Signals (all reported as P9):

Vertical: 20+ consecutive blank or whitespace-only lines. MEDIUM, raised to HIGH when content follows a gap of 40+ lines. Confidence 0.8 with trailing content, 0.6 without.
Horizontal: 80+ consecutive whitespace characters in a line, including leading indentation. MEDIUM, confidence 0.7.
Ratio: a contiguous whitespace block over 2 KB, or whitespace over 90% of a file larger than 4 KB. LOW, confidence 0.4.

Whitespace is classified by Unicode category rather than ASCII space/tab: controls (\t \n \r \v \f), categories Zs/Zl/Zp (U+00A0, U+2028, U+2029, U+3000, and so on), and the zero-width family (U+200B/C/D, U+2060, U+FEFF). That zero-width set is now one shared constant (ZERO_WIDTH_CHARS) used by P2's regex and the mcp_tool_poisoning zero-width check, so the two cannot drift; the MCP check also picks up U+2060/U+FEFF.

Each finding points at the line where padding starts and includes a visible snippet of what was hidden (for example U+00A0 x82 or \n x80).

False-positive guards: markdown fenced code is skipped for the horizontal signal; vendored files are skipped (*.min.js, *.min.css, *.lock, package-lock.json, yarn.lock, *.svg, *.map); binary-ish content (containing U+FFFD) bails out; the ratio signal stays at LOW. Eval-dataset prose and files over 1 MB are already skipped upstream.

MCP manifest description fields are covered by the same detector (horizontal and block signals; the per-file ratio signal is skipped since fields are short).

Tests cover all three signals at their thresholds, the full Unicode evasion set, the false-positive guards, and the MCP path. Thresholds are named constants, easy to tune against a real corpus. Happy to adjust the signals or thresholds before merge.

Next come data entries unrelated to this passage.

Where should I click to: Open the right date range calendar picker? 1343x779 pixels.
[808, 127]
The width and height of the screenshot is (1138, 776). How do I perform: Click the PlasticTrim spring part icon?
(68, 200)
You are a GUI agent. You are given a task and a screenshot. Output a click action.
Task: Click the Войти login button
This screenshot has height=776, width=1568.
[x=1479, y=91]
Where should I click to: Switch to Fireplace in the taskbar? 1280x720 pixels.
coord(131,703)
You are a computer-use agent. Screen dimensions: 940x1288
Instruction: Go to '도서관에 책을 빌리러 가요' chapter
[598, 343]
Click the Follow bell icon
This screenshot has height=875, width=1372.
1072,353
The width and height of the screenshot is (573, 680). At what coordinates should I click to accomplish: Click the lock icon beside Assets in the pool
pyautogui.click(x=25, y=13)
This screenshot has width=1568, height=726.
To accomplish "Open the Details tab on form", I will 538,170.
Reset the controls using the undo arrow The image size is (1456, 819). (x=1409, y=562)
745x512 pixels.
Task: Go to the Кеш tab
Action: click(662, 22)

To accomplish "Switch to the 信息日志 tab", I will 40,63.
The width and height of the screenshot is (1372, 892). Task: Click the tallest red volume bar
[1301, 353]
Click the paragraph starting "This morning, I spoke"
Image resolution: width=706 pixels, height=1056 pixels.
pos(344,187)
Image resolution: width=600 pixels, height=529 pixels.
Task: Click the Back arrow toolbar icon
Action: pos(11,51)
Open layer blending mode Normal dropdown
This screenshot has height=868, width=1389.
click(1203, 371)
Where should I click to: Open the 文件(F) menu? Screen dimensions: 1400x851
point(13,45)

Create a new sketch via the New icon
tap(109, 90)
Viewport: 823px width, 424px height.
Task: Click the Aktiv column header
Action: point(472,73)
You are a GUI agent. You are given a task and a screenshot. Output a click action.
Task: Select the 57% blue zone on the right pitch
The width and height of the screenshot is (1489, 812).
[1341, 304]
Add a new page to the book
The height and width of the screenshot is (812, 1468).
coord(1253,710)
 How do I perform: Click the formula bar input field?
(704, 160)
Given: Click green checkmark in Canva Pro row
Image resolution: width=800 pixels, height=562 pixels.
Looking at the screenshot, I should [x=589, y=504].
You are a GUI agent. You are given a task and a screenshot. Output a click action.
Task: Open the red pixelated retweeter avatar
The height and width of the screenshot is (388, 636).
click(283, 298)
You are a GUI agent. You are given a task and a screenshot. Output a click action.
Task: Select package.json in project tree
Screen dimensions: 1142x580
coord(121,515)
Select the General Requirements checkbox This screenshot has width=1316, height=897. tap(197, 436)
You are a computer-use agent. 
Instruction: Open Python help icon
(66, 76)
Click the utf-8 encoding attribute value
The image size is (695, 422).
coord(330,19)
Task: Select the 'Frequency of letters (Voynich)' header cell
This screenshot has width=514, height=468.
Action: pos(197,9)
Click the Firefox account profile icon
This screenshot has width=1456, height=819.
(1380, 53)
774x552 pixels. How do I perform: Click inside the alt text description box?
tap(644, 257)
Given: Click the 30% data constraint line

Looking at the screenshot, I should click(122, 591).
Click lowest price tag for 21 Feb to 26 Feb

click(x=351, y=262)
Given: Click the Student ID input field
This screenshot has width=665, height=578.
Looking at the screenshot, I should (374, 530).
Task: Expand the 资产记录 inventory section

Plan for issue NVIDIA#20 — detect large whitespace padding used to hide prompt-injection instructions from review. Co-Authored-By: Claude Opus 4.8 (1M context) <noreply@anthropic.com>

…VIDIA#20 comment

…up, tests)

…mpleted/

Co-Authored-By: Claude Opus 4.8 (1M context) <noreply@anthropic.com>

rng1995

This is a high-quality addition. I read the detector end to end and the design is sound for an anti-evasion rule.

Strengths

Detection is genuinely Unicode-aware: is_padding_char covers ASCII controls, the Zs/Zl/Zp categories, and the explicit zero-width family, rather than ASCII space/tab only — that closes the obvious bypasses. _split_lines treating CR/CRLF/U+2028/U+2029/U+0085 as boundaries (and the offset table with the trailing sentinel) keeps char-offset math correct, and the boundary off-by-one cases are tested.
All scanning is linear (finditer on a simple alternation, anchored per-line fence match, char/line while-loops), so there's no ReDoS exposure on attacker-controlled content. The only regex change to P2/the MCP check is swapping a literal class for one built from the shared ZERO_WIDTH_CHARS set — same/expanded code points, still a plain character class.
Folding the zero-width set into one shared constant is a real improvement: it prevents P2 and the mcp_tool_poisoning hidden-text check from drifting, and it correctly extends the MCP check to U+2060/U+FEFF.
Sensible false-positive handling: fenced-code skipping for the horizontal signal, vendored/generated globs (P9-only), the ratio signal capped at LOW, dedup so one oversized span doesn't triple-report, and severity/confidence weighting per signal. Thresholds are named constants, which makes corpus tuning trivial.
Tests are thorough: each evasion code point inline and vertical, the MCP description path, threshold boundaries, CRLF/LF offsets, block/ratio dedup, fence and skip-glob guards, and the binary bailout.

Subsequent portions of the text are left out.